Copy out the lines of the records below, and only those lines, from the one with "1366x768 pixels. At" through the one with "Select the video", exactly as they appear.

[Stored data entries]
------------------------
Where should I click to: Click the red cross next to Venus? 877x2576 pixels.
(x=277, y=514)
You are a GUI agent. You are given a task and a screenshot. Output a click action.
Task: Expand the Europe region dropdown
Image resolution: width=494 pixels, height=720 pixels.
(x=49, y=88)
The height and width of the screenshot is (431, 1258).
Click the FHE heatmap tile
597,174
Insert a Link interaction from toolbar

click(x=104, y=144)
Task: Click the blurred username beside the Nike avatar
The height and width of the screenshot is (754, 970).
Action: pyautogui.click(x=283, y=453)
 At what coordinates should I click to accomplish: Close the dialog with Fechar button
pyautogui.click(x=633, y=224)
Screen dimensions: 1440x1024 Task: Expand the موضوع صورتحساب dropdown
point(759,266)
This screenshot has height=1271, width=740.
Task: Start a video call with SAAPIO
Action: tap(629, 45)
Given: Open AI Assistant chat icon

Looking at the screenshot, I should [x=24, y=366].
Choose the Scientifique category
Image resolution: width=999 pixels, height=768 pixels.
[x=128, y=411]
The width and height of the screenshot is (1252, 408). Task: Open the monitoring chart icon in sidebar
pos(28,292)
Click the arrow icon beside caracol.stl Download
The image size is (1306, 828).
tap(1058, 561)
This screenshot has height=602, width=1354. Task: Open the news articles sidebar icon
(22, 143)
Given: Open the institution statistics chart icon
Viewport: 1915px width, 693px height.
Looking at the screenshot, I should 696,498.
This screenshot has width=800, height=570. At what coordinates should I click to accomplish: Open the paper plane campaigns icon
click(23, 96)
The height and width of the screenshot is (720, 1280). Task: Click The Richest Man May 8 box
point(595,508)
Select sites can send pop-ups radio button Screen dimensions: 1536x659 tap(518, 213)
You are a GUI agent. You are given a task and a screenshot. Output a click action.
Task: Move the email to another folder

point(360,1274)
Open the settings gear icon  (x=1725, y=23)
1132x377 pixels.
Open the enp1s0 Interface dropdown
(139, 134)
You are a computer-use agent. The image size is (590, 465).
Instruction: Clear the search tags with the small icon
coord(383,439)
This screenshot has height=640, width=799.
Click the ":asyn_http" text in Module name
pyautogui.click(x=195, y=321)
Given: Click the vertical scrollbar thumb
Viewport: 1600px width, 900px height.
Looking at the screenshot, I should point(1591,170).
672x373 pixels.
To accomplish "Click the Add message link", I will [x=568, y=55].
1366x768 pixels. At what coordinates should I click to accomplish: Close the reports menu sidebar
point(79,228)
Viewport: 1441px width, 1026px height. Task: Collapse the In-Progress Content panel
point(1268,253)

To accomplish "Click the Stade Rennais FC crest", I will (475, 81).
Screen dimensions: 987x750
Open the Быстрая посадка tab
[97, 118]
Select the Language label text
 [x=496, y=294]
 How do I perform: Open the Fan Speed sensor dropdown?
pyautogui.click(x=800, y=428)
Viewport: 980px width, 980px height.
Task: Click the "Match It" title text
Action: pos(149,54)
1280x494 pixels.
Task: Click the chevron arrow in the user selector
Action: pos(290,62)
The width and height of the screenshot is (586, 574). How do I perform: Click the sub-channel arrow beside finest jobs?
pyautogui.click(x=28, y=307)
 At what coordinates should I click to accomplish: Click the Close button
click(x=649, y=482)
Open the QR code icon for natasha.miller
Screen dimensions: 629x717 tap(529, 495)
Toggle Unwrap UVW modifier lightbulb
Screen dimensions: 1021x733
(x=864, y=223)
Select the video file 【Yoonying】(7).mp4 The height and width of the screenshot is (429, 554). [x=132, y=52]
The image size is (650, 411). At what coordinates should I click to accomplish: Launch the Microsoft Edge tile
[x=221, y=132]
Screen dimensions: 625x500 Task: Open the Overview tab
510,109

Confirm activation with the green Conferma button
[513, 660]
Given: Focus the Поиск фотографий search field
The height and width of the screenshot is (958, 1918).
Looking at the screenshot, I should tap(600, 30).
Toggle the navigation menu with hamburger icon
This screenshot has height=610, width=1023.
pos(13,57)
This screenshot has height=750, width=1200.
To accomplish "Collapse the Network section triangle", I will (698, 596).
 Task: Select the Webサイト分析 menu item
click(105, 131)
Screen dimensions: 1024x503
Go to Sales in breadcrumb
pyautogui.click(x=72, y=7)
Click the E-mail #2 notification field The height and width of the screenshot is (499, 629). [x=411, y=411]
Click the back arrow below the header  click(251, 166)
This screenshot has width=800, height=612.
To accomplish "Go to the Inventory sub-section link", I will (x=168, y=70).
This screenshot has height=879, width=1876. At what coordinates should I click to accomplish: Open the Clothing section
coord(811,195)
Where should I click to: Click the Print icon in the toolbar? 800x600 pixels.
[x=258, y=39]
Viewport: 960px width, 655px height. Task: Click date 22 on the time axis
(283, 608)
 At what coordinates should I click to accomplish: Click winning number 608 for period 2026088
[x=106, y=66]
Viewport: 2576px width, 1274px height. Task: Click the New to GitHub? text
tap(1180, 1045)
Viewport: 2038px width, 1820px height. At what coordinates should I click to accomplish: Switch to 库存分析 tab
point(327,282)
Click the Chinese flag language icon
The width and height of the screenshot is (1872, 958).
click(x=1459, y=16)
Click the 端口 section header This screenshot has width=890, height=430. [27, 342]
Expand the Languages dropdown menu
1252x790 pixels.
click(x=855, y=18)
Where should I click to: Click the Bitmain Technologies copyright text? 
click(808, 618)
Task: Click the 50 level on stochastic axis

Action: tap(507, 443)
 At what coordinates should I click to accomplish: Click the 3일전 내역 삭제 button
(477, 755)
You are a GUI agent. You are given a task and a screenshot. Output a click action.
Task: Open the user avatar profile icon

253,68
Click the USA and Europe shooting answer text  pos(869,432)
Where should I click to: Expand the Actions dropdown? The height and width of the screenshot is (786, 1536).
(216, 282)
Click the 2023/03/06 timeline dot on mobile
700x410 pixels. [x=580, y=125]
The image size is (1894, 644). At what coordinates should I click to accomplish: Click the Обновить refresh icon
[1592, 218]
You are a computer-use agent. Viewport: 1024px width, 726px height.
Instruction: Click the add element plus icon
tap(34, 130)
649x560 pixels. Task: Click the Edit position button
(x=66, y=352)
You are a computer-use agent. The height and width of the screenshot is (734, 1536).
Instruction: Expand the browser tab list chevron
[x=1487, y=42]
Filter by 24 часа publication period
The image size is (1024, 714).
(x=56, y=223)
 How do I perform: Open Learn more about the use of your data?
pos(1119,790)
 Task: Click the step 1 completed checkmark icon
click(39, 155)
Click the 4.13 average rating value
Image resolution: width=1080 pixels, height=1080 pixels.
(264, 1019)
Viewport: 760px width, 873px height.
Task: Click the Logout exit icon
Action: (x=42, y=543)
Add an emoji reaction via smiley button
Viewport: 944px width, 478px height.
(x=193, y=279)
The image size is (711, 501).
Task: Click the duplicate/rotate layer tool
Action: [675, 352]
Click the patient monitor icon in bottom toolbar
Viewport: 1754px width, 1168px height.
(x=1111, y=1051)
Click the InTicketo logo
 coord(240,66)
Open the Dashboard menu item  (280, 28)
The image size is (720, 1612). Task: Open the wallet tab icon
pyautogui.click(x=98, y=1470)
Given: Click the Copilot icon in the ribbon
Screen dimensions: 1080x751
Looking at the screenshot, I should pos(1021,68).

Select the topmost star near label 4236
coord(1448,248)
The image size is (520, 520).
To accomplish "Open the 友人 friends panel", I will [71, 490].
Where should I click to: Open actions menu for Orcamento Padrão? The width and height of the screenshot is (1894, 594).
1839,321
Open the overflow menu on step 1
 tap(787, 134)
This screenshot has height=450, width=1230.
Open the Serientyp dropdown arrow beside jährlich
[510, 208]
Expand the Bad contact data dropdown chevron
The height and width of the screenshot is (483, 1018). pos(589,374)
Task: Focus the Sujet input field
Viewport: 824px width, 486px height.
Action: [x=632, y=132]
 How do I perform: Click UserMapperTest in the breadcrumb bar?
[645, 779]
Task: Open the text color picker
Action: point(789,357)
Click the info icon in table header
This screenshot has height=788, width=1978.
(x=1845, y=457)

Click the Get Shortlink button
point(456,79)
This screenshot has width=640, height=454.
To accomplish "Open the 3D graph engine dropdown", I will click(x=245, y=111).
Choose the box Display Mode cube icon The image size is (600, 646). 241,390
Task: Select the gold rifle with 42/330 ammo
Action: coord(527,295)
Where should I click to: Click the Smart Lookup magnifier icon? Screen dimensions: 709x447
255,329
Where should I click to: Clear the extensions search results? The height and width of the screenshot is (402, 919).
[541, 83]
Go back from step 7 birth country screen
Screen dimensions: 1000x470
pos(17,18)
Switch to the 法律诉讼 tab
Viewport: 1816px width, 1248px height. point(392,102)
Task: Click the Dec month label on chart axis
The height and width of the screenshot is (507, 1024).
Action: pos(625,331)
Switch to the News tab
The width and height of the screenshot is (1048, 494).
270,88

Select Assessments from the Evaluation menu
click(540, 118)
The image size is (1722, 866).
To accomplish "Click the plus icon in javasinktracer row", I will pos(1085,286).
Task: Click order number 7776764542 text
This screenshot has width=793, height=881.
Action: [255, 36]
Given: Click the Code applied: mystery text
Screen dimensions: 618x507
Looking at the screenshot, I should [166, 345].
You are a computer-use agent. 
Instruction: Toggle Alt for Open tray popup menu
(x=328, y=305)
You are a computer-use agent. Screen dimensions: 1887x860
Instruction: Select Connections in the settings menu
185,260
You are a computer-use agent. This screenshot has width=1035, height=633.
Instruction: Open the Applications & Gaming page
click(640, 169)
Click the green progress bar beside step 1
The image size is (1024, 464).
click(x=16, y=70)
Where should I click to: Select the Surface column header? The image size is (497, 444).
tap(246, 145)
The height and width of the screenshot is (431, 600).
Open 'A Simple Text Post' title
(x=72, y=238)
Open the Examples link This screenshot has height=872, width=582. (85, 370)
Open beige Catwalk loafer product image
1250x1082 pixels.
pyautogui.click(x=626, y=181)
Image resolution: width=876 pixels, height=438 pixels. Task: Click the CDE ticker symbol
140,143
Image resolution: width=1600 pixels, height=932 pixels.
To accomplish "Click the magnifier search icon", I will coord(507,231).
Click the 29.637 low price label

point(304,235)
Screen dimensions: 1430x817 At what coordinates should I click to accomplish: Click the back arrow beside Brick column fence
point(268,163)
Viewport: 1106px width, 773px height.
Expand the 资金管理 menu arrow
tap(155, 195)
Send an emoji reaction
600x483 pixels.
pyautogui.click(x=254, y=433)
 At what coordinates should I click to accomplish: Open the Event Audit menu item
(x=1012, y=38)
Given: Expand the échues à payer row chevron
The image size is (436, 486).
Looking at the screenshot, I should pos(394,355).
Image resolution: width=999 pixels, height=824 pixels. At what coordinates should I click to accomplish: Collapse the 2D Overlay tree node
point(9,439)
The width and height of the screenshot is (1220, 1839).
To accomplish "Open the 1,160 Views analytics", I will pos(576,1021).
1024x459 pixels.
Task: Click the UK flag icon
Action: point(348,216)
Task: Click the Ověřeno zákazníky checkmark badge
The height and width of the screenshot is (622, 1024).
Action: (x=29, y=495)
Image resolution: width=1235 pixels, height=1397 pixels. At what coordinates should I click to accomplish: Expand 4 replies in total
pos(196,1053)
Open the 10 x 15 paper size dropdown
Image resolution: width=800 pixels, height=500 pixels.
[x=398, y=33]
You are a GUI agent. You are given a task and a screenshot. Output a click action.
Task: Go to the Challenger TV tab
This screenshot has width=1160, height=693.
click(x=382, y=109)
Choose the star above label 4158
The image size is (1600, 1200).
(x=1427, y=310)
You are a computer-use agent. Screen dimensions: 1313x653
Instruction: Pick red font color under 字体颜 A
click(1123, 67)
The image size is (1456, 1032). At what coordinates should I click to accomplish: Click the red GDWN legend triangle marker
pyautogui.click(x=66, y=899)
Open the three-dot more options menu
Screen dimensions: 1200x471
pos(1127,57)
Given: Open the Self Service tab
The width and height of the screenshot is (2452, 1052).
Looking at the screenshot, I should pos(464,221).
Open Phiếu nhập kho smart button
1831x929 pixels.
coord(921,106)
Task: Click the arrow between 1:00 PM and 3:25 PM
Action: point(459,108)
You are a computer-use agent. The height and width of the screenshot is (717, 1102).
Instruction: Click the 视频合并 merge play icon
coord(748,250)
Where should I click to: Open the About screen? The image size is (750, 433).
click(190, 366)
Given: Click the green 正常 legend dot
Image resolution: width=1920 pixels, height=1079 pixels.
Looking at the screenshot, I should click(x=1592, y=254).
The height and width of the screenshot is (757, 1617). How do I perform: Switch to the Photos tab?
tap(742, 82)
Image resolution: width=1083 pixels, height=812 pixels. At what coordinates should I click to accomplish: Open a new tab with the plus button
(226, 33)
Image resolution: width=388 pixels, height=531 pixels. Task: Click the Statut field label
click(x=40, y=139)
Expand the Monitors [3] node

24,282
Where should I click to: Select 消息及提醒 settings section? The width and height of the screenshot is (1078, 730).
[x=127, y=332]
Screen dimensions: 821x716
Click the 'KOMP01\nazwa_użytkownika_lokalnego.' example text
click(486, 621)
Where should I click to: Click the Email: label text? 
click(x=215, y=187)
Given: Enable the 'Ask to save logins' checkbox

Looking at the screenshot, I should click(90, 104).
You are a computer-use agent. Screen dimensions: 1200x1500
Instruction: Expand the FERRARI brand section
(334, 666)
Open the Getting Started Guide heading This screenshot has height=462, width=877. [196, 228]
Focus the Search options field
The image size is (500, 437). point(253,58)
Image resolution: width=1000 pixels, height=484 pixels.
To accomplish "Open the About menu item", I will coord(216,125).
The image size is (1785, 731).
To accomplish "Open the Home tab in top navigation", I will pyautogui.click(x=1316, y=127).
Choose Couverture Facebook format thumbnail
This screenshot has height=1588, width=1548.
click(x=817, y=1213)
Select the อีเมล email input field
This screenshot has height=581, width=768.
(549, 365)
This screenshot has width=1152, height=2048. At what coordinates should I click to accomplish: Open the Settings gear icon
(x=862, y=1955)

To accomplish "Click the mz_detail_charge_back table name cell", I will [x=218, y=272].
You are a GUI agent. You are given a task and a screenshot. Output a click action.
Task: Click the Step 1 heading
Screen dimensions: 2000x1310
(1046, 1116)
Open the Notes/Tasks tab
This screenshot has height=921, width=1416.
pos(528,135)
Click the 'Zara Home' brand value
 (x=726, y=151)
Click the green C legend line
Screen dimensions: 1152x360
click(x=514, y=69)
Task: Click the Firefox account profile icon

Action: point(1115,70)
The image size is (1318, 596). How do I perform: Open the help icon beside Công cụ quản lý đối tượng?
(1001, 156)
------------------------
• [SOLUTION BELOW]:
1366x768 pixels. At what coordinates should I click to accomplish: Close the reports menu sidebar
point(79,228)
Viewport: 1441px width, 1026px height. Task: Collapse the In-Progress Content panel
point(1268,253)

To accomplish "Click the Stade Rennais FC crest", I will (475, 81).
Screen dimensions: 987x750
Open the Быстрая посадка tab
[97, 118]
Select the Language label text
 [x=496, y=294]
 How do I perform: Open the Fan Speed sensor dropdown?
pyautogui.click(x=800, y=428)
Viewport: 980px width, 980px height.
Task: Click the "Match It" title text
Action: pos(149,54)
1280x494 pixels.
Task: Click the chevron arrow in the user selector
Action: pos(290,62)
The width and height of the screenshot is (586, 574). How do I perform: Click the sub-channel arrow beside finest jobs?
pyautogui.click(x=28, y=307)
 At what coordinates should I click to accomplish: Click the Close button
click(x=649, y=482)
Open the QR code icon for natasha.miller
Screen dimensions: 629x717 tap(529, 495)
Toggle Unwrap UVW modifier lightbulb
Screen dimensions: 1021x733
(x=864, y=223)
Select the video file 【Yoonying】(7).mp4 The height and width of the screenshot is (429, 554). [x=132, y=52]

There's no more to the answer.